Scese con cautela, facendosi strada tra gli enormi edri caduti. Il luogo era silenzioso, senza vita, privo del potere tonante che lo aveva pervaso durante la sua ultima visita. La sua luce illusoria proiettava strane ombre attraverso quel luogo vasto e in rovina. Non poté dire con certezza se l'Occhio fosse morto e se il potere che lo animava fosse ora svanito.

Santuario di Ugin | Illustrazione di James Paick

Un freddo bagliore bianco-blu risplendeva davanti a lui... o erano i suoi occhi che lo ingannavano? Fece estinguere la propria luce. Sì. Era proprio un bagliore. Allora significava che... che cosa significava? Dopo tutto ciò che era successo, c'era ancora vita nell'Occhio?
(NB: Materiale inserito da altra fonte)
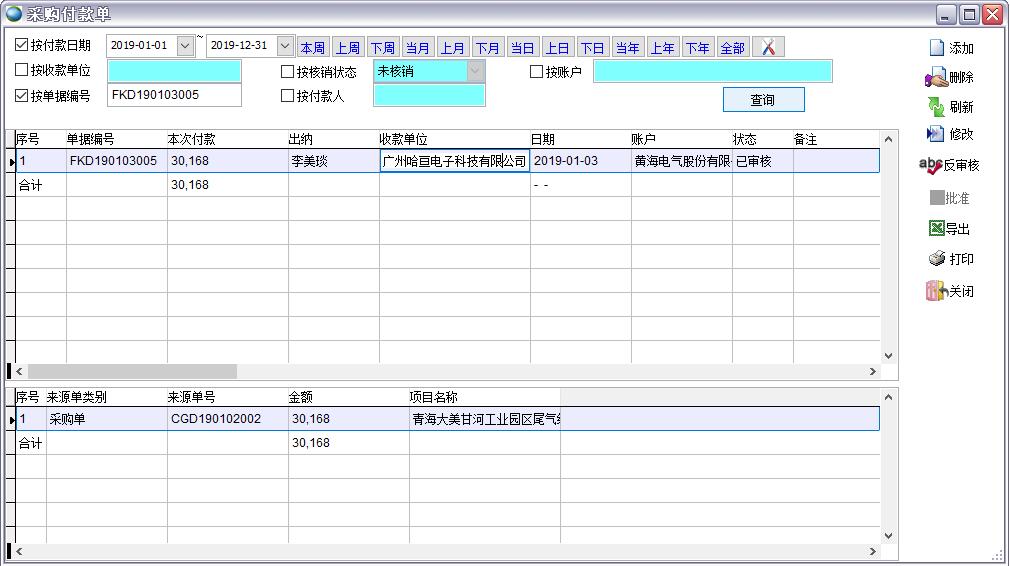Uncheck the 按付款日期 checkbox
Oppure c'era qualcun altro?

Avanzò con attenzione, con il minimo necessario di luce, lungo il cammino tra i frastagliati frammenti di edro. Man mano che avanzava, le pietre intorno a lui diventavano più allineate... le superfici e le rune si riparavano e l'allineamento diventava più preciso.

"Bentornato", lo accolse una voce. Era armoniosa e potente e sembrava tuonare dalla pietra intorno a lui. "Spero che tu non sia solo. I miei preparativi sono quasi completi".

Una forma emerse dalle ombre dell'enorme caverna. Le corna luccicarono, le ali si spiegarono e un enorme drago discese verso di lui. Jace indietreggiò, con il cuore che batteva forte. Bolas?

No. Non si trattava di Bolas. La tenue luce che Jace aveva intravisto prima brillava dall'interno del drago.

Quella forma enorme atterrò di fronte a lui, con le ali completamente spiegate.

"Hmm", disse il drago accigliandosi. "Non sei colui che stavo aspettando".

"Potrei dire la stessa cosa", rispose Jace. "Chi sei?".

Il drago lo osservò.

"Conosci il nome di questo luogo?".

"Sì, lo conosco", rispose Jace. "Ma anche tu non sei affatto ciò che mi aspettavo di trovare. Come ti chiami?".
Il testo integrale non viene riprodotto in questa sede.